**Given instruction**:
Copy out in full every line in the records below that contains the word "accomplish". Case matters.

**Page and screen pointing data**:
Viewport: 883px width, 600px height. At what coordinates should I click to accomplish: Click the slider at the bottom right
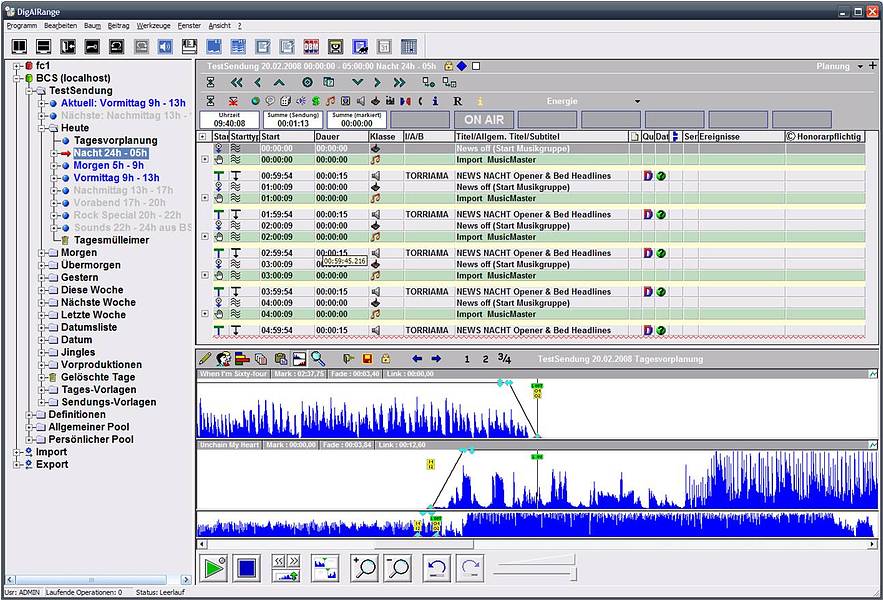(x=534, y=572)
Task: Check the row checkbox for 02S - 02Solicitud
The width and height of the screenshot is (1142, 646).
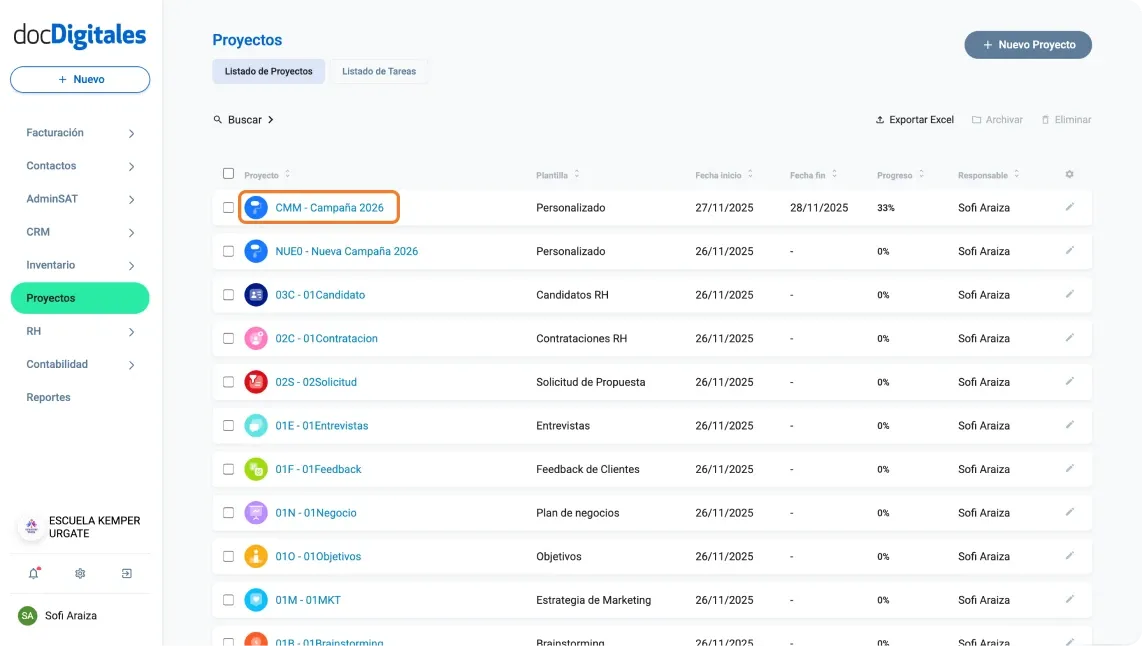Action: pyautogui.click(x=228, y=381)
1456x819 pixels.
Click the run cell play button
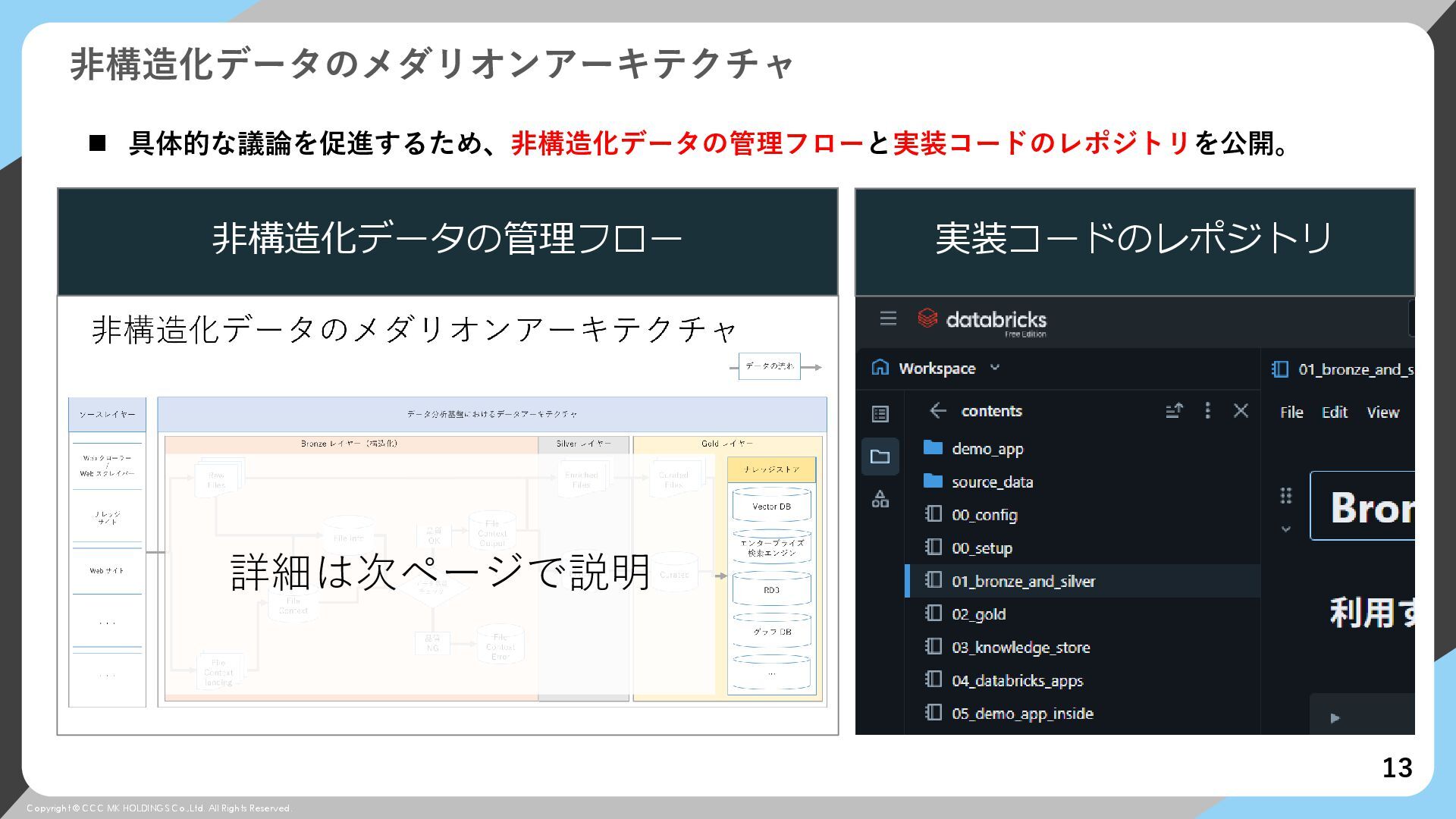pos(1335,717)
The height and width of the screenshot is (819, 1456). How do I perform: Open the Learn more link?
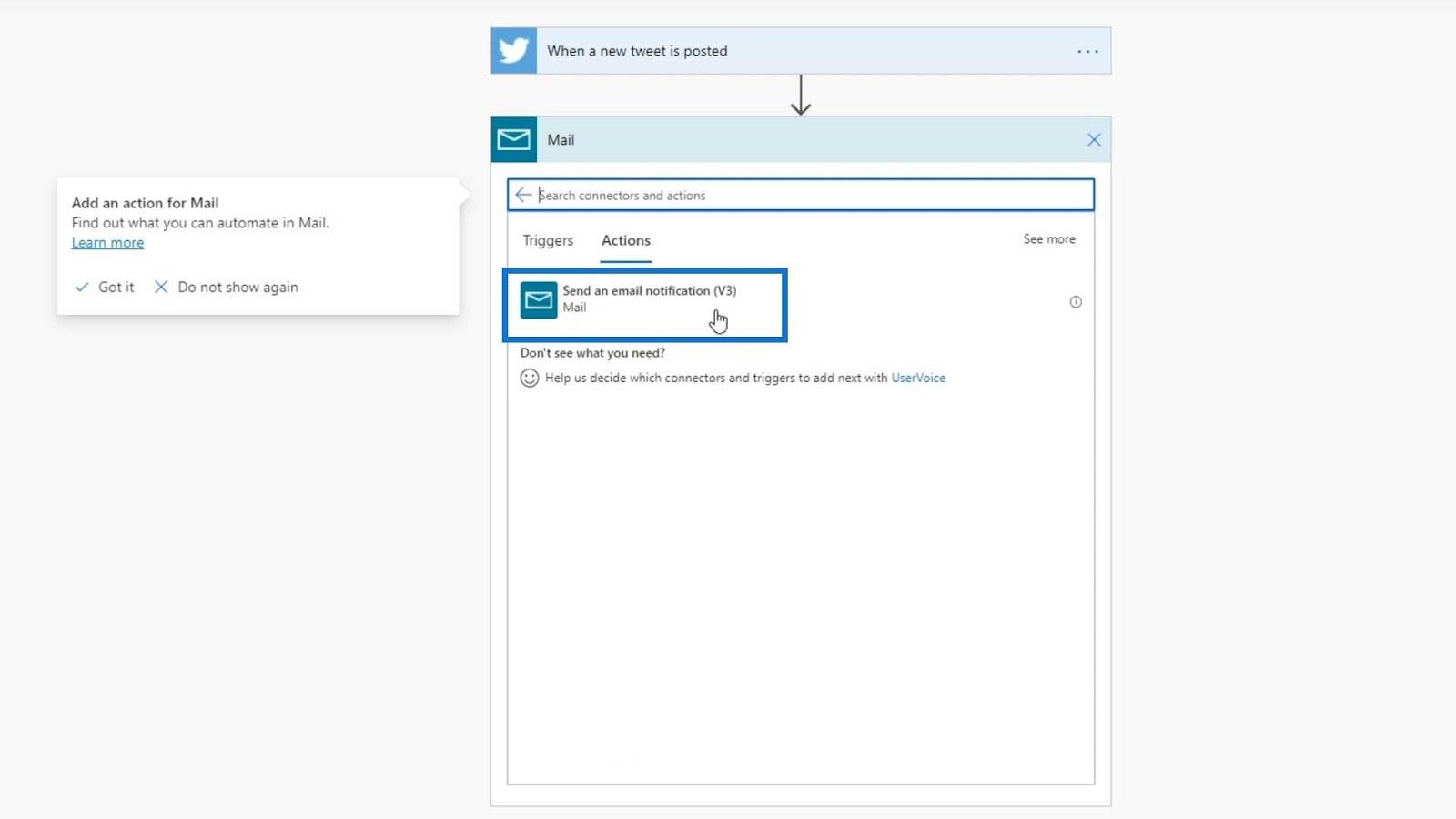tap(107, 243)
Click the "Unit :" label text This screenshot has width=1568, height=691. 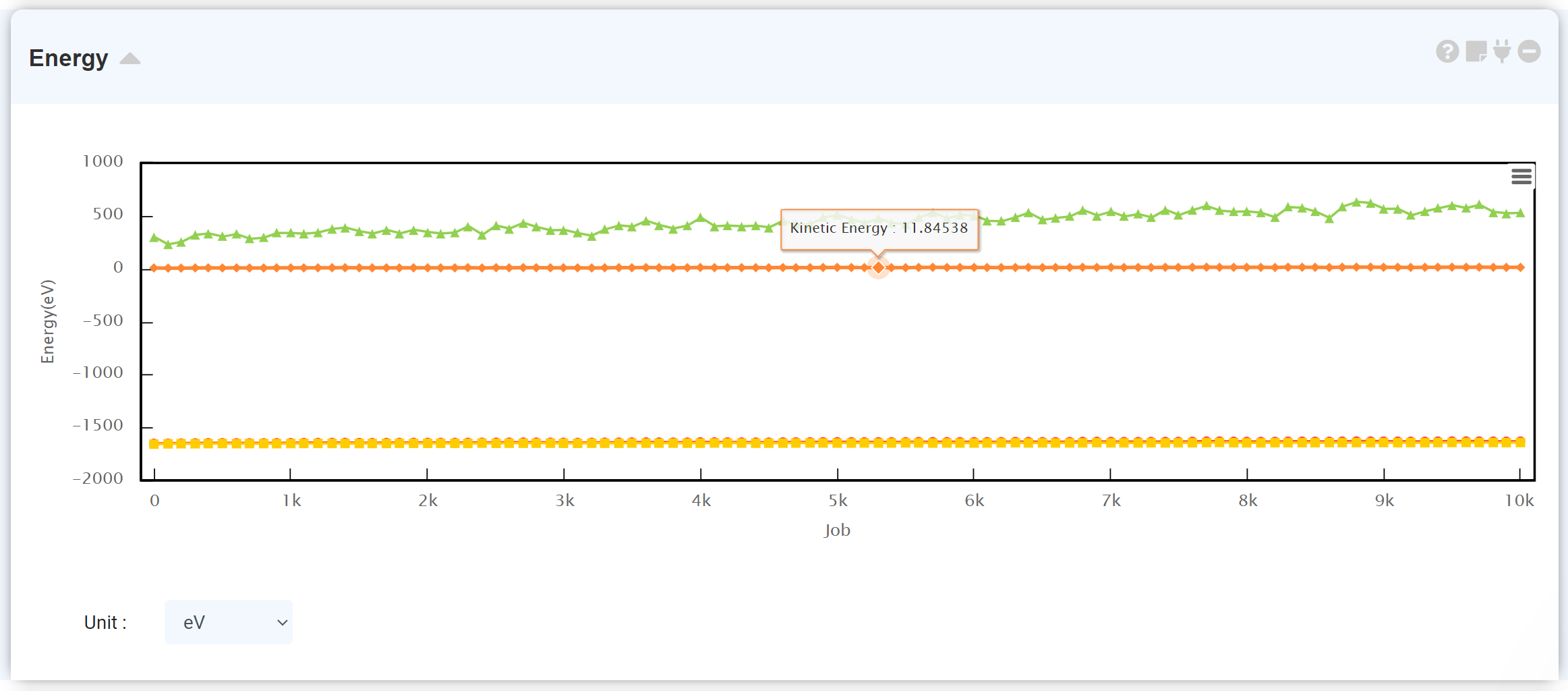click(x=105, y=622)
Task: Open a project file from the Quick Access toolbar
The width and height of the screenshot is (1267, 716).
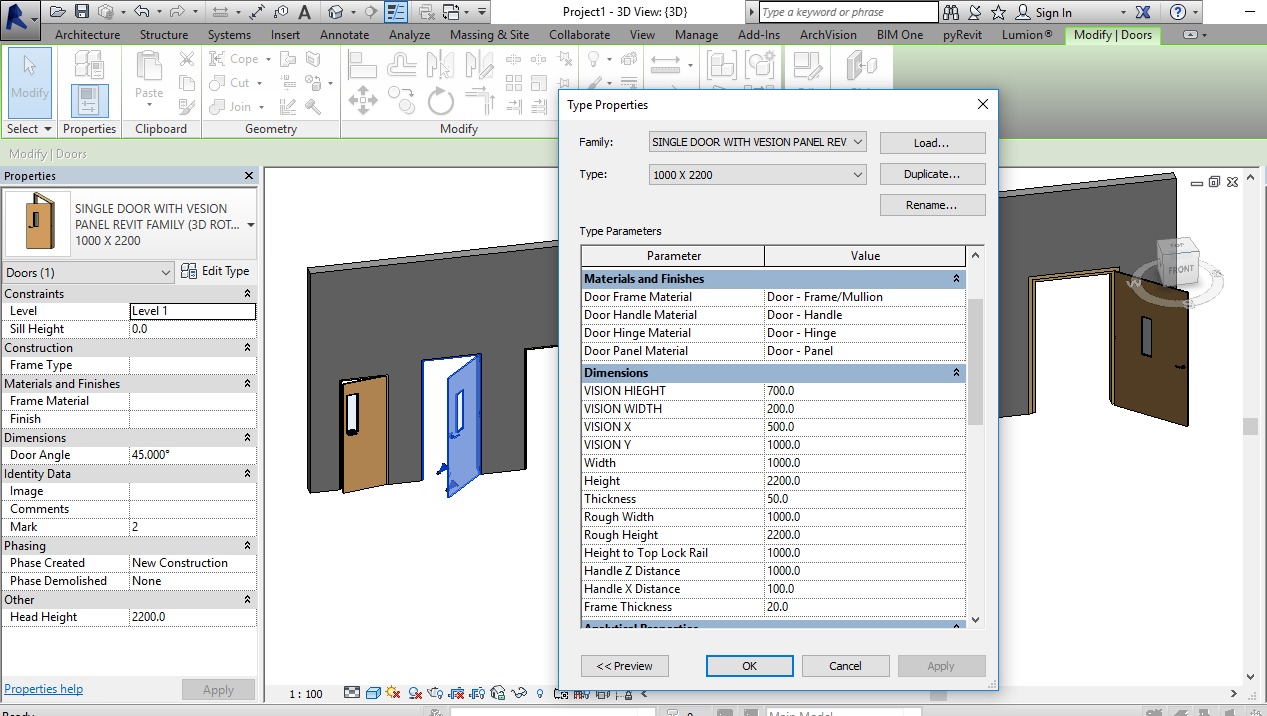Action: tap(56, 11)
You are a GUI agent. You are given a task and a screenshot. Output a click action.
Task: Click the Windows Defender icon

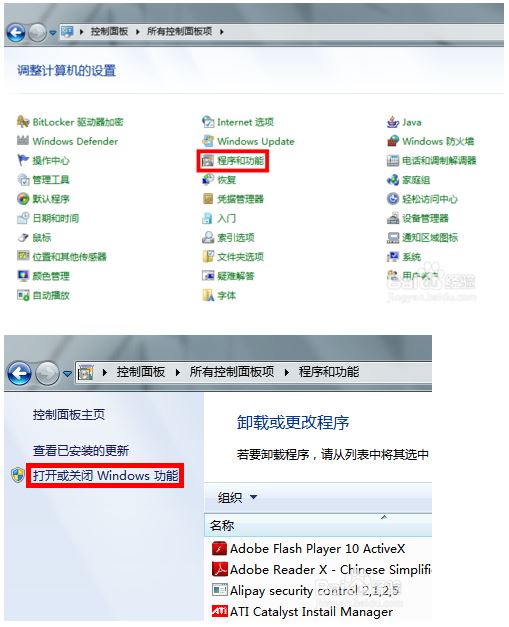[23, 141]
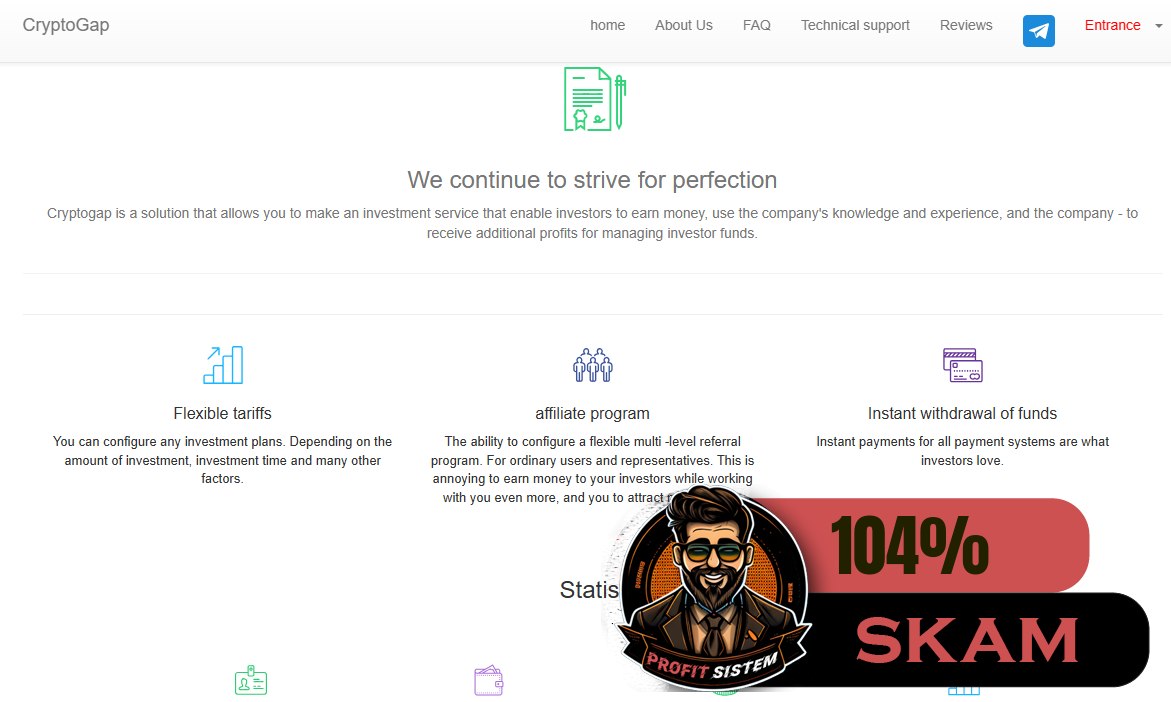Viewport: 1171px width, 702px height.
Task: Open the FAQ menu item
Action: (757, 26)
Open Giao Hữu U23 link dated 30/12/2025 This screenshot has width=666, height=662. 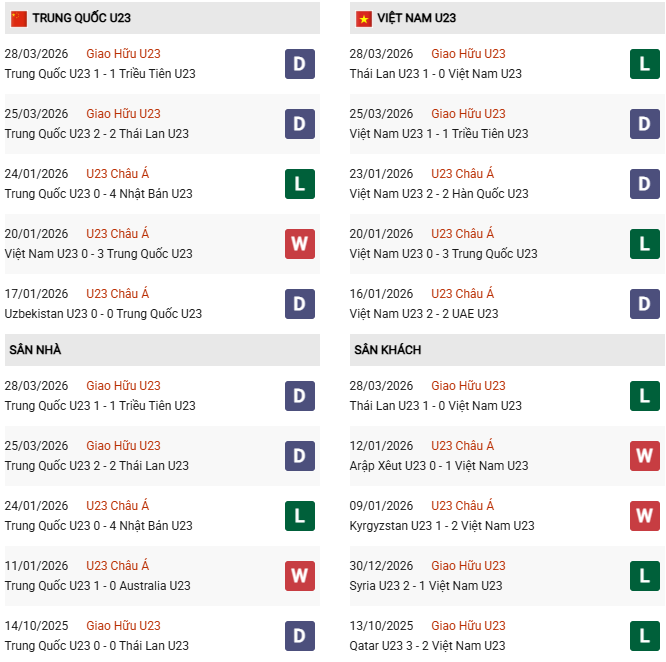tap(468, 566)
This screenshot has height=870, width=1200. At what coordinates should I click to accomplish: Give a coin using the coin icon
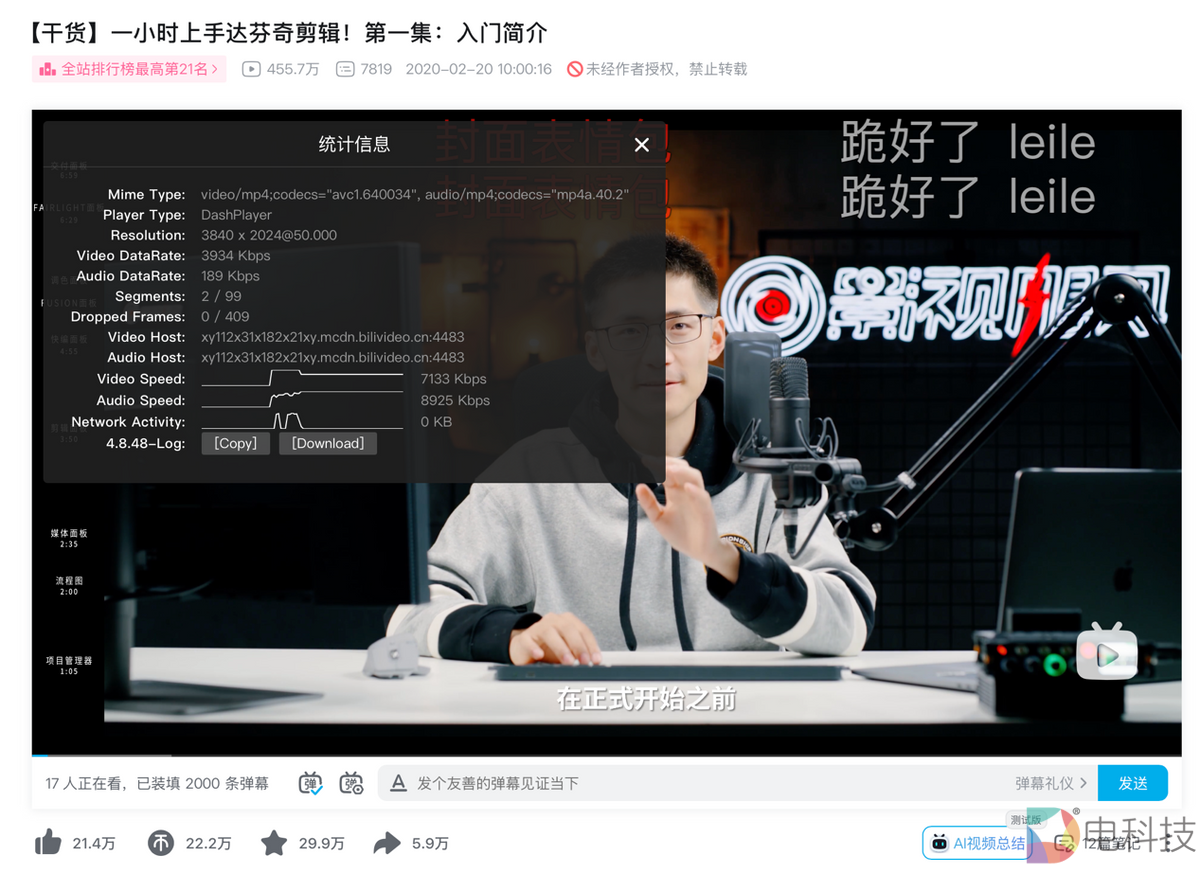point(160,843)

**Answer to the problem**:
Viewport: 883px width, 600px height. At what coordinates should I click to accomplish: Click the slider at the bottom right
This screenshot has height=870, width=1200. At what coordinates should I click to accomplish: Give a coin using the coin icon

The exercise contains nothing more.